“把他关到三号房。”
“可是……”布里斯托急切地朝监控摄像头看去。
羁押警咧嘴笑了笑。“坏了都一个星期了,老兄。我们能找到的修理工全是他妈的保加利亚人,他们还没通过来这儿的安全审查呢。”
“可是……”
“电脑今天也有点慢,我只能等一等再把你的资料录进去。同时我建议你一定要非常小心,因为你还不算正式在这个地方。”

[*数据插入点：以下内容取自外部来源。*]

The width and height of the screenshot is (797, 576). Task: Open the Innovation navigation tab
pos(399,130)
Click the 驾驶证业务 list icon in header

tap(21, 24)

警察和风细雨地将布里斯托领到警察局后面的一间羁押室,把他推了进去。门砰的一声在他身后关上了。他在混凝土睡铺边上薄薄的床垫上坐下来,紧挨着一条破烂不堪、质地粗糙的毯子。还有一只肮脏的、没有座圈的钢马桶,是这个粉刷成淡色的裸砖房间仅有的另一件陈设。四面墙上到处是乱写乱画的东西。
他发觉自己把报纸忘在了另一个房间,不由得在心里暗暗咒骂自己。他知道在挨过这一天之前,他肯定会把墙上那些涂鸦逐个看上好多遍,这是感官功能被剥夺所造成的恶果。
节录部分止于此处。